There’s always a next time

I did end up presenting at that conference (because my boss insisted), and I’ll admit it wasn’t a slam dunk – while some people liked it, the feedback was mixed.  But what surprised me was that it didn’t make me crawl in a hole and swear to never open my mouth in public again.  It was actually quite the opposite – it made me more confident about what I would do better next time.  It made me much happier I did it.  I’ve had similar opportunities since, and I’ve honestly done a world better.
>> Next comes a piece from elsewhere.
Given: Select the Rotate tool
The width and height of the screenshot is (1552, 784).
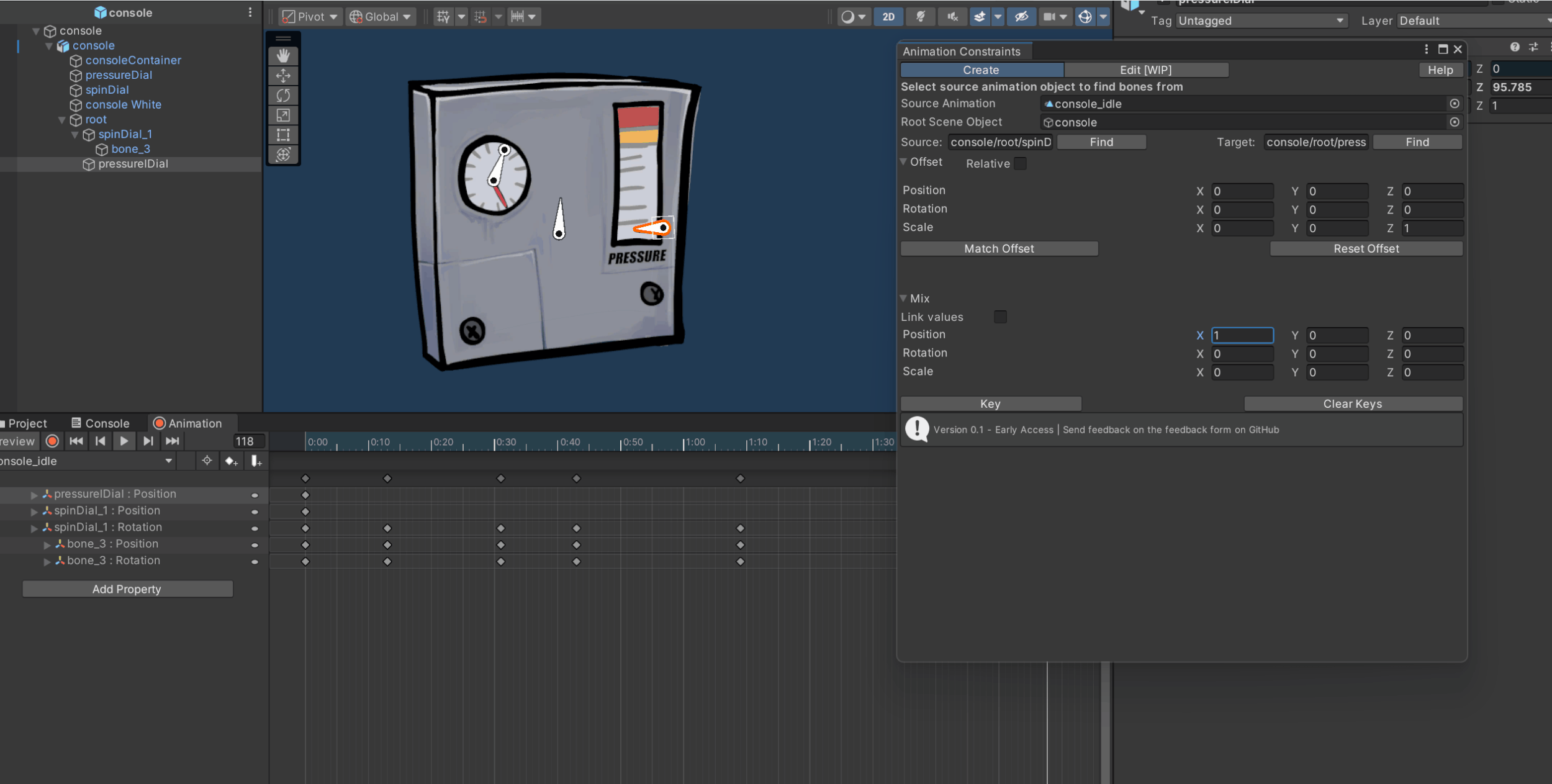Looking at the screenshot, I should click(x=283, y=96).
Getting out of the comfort zone

In the real world, you don’t get consistent, structured performance feedback like you do in school.  This is an obvious reason why many Asian Americans are top performers in school, but represent a much smaller share of managers and executives.  Your progress depends on knowing certain people, pushing for ideas that may or may not succeed, and, most importantly, seizing opportunities when you find yourself in the right place at the right time. For me, having a voice for these occasions – one that has been developed by taking risks and getting feedback from audiences out of my comfort zone (like this blog) – is really integral to succeeding in whatever I do.  Insisting on my own voice and credit is an evolving process that progresses through small statements in meetings, or sometimes even random blog posts on the internet.

4 thoughts on “Extra Credit

  1. Congratulations on another impressive post where you have articulated a complicated concept with finesse. I think finding a voice outside your comfort zone is or should be a lifelong goal. I enjoy reading your blog everday. One question, how do you have time to watch tv?! KT

    1. Thanks so much Karen! I am always so flattered that you read my blog, and take time with all your encouragement :). I’ll have to get more writing tips from you in person next time I’m in Seattle (hopefully soon!). And in all honesty, I watched Friday Night Lights last winter in DC, before I started this blog :).
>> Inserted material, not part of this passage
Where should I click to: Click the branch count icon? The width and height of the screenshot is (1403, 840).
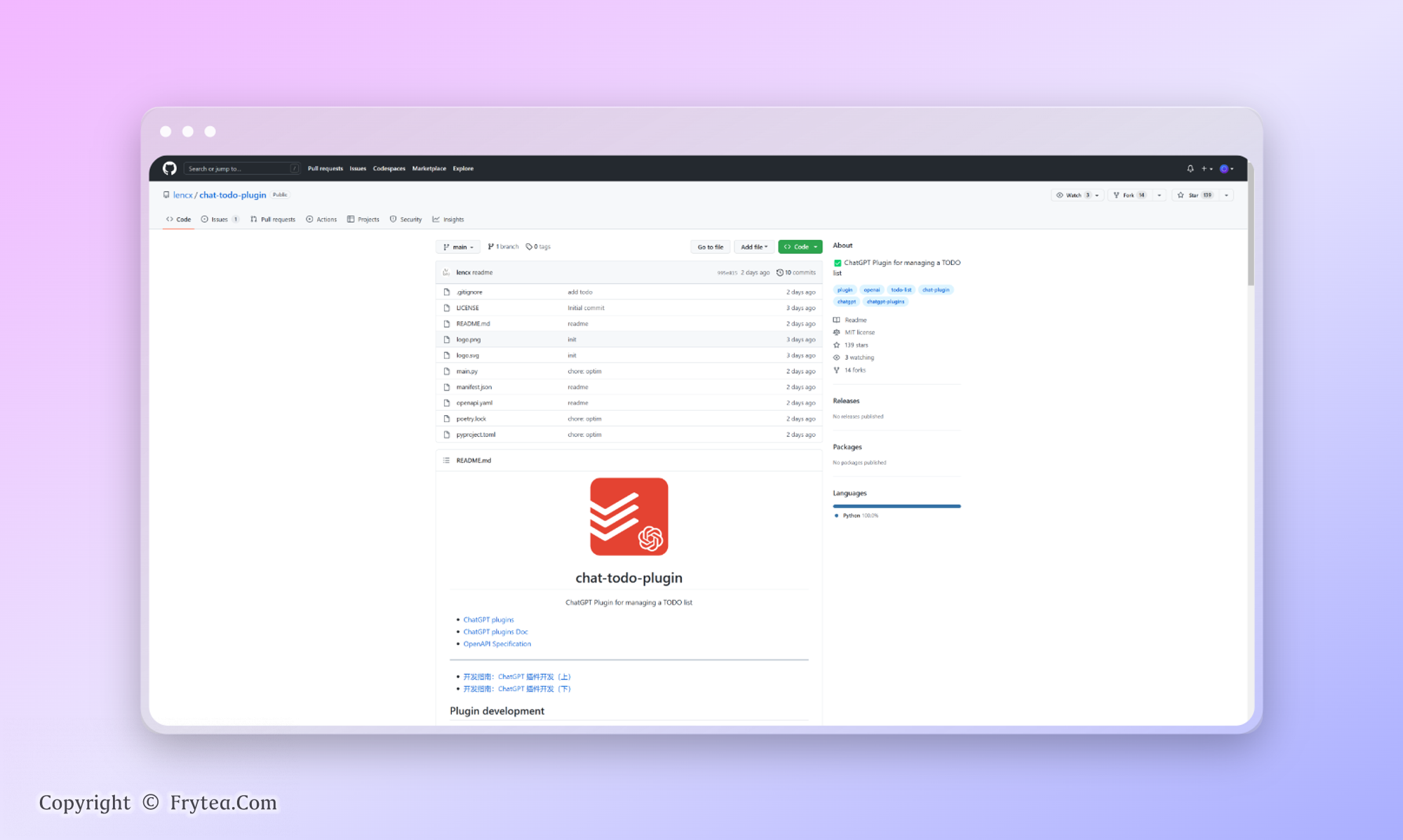click(490, 247)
  2. As always, you share some brilliant insights. Here are a couple thoughts. Indira Gandhi once said “There are two kinds of people: Those who do the work and those who take the credit. Try to be in the first group because there is less competition there.” While that is very good advice when trying to accomplish certain things (like building a Nation), it is not the best advice when building your personal brand. Hard work is proprietary. Your ideas are your voice, and it’s essential they be credited appropriately if you are to succeed. Doormats can’t climb an organizational ladder.

    When someone uses your ideas without sharing credit, it’s totally within your rights to meet with them and, in a calm, professional manner, ask this question: “I was really surprised when you took credit for my work. Help me understand why you did that.” If they just forgot (uh-huh…) focus your talking points on making sure it never happens again. If they did it on purpose and don’t show remorse, you are working for a leader without integrity, someone you don’t want to be associated with. Get out as soon as you can, but in the meantime let them know you won’t accept that king of behavior going forward. If you’ve got a mentor, particularly someone higher up in the hierarchy, ask for their advice.
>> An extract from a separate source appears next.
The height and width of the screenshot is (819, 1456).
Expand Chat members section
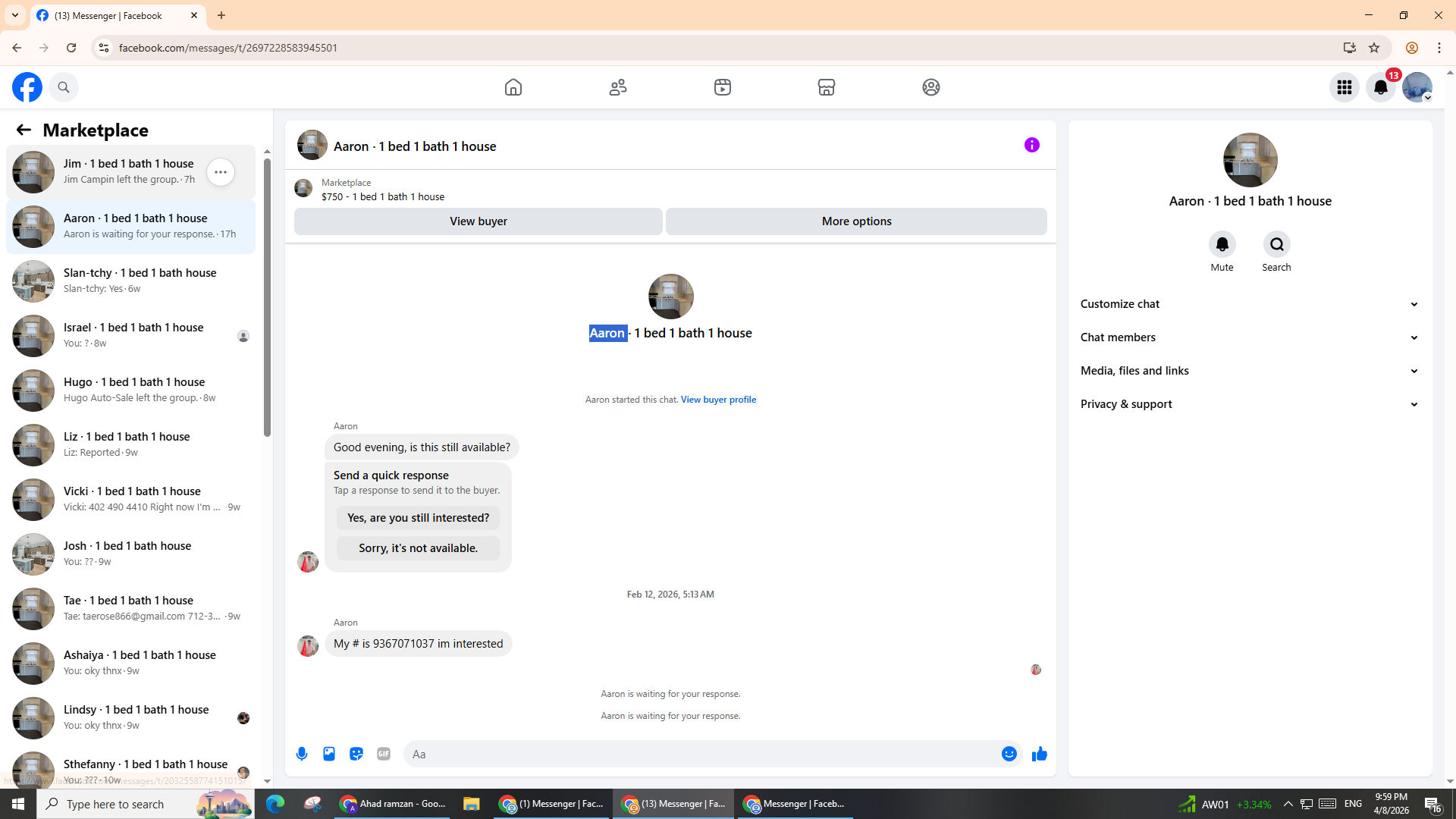[1249, 337]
    Although Scott Adams says “Hard work is rewarding. Taking credit for other people’s hard work is rewarding and faster”, when you manage others, remember to always share credit with your team and always accept personal responsibility when things get upside down. That is a hallmark of a highly effective leader.

    1. Bill, I love these quotes, because they are all so true. I used to always feel like the Gandhi quote was how I wanted to live, but in recent years I’ve really seen the power and importance of self-branding, and how it is something I should consistently work on. And thanks for all the tips!!